SANAA (Reuters) - - Talks aimed at ending Yemen’s political crisis faltered on Sunday when three of the country’s main political parties quit negotiations with the Iranian-backed Shi’ite Houthi group, raising the prospect of growing chaos.
The parties, which are seen as close to President Abd-Rabbu Mansour Hadi, said they walked out of the talks after the Houthis reneged on previous promises.
Hadi, who was backed by the United States and seen as an ally in its war on the Sunni Muslim militant group al Qaeda, resigned on Thursday after Houthi fighters crushed his presidential guards and deployed outside his home.
In an effort to prevent Yemen slipping further into tribal unrest and turmoil, the various political forces agreed to talks to try to overcome the gathering crisis.

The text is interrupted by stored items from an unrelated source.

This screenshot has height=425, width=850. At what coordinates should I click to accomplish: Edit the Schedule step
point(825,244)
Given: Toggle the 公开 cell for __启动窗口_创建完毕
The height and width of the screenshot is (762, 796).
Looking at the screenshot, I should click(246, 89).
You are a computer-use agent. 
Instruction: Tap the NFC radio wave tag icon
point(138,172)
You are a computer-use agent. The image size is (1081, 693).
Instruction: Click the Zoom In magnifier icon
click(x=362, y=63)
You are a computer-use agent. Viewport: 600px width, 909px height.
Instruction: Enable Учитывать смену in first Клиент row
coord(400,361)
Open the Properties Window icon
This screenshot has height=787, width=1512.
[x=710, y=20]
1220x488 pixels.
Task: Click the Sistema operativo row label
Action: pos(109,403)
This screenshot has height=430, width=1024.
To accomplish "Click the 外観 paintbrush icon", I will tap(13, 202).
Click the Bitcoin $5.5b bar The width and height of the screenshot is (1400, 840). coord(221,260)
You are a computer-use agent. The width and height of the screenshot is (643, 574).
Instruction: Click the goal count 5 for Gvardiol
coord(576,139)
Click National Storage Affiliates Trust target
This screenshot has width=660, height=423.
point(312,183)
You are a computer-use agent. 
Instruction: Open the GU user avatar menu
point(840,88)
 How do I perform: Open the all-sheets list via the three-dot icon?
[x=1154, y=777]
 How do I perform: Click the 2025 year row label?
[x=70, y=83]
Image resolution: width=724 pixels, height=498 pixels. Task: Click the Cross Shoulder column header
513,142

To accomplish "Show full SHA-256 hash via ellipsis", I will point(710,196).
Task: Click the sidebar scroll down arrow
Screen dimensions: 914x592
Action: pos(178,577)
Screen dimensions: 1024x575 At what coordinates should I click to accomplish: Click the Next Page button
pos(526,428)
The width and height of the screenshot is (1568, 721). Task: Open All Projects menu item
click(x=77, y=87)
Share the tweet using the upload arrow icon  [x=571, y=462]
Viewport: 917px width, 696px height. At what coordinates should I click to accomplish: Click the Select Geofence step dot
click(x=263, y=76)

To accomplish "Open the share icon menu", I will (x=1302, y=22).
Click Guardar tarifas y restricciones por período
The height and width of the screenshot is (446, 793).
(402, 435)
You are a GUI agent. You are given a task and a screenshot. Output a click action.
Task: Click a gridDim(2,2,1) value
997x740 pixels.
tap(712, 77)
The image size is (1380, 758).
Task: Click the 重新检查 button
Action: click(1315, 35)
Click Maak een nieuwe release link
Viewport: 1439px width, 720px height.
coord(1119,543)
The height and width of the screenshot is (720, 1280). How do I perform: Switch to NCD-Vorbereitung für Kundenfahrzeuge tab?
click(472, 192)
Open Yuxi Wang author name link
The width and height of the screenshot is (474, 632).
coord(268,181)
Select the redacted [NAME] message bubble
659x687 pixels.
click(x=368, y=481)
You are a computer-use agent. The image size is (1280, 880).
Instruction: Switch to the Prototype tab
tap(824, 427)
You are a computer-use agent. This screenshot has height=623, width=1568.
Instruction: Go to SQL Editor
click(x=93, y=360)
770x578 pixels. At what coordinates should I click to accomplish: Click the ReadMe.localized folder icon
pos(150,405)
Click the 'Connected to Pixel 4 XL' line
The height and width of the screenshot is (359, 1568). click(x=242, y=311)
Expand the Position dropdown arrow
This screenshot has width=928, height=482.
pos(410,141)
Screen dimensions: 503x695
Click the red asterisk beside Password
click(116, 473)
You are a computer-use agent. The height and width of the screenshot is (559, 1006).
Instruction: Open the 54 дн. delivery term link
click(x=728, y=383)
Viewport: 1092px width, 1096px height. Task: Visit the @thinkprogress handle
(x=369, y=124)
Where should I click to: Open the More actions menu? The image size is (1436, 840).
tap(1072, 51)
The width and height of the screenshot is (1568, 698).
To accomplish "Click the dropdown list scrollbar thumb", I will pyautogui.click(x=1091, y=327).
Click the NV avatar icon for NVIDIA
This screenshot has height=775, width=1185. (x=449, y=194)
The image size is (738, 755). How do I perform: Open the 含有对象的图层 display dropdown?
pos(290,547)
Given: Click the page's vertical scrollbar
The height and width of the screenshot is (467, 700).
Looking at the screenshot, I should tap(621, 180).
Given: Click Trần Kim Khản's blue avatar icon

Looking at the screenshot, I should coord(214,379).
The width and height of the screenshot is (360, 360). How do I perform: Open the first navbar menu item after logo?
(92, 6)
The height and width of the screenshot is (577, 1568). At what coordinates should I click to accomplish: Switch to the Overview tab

However, the Islamist al-Islah Party, the Socialist Party and the Nasserist Party swiftly decided to abandon the negotiations, accusing the Houthis of reneging on a previous agreement to reject Hadi’s resignation.
Mohamed Qabati, the spokesman for the three parties, said they were also angry about a Houthi crackdown on recent protests. There was no immediate comment from the Houthis.
Houthi fighters, a guerrilla force drawn from a Shi’ite minority that ruled a thousand-year kingdom in Yemen’s highlands until 1962, seized the capital Sanaa in September.
They turned on Hadi last week, accusing him of reneging on a power-sharing agreement and are still besieging his residence.
The Houthi’s action sparked the largest demonstrations against the movement since September. Shots were fired by Houthis to disperse a demonstration in front of Sanaa university earlier on Sunday and eight protesters were arrested.
Yemen, a neighbor to top oil exporter Saudi Arabia, risks breaking up following the dramatic ascent of the Houthi movement.
In the southern city of Aden, once the capital of a Marxist independent South Yemen, the local security committee has said it will no longer receive orders from the capital Sanaa.
“People are angry, people are scared. The worst is that it could turn into a civil war,” a diplomatic source said.
“It’s chaos,” said another diplomat.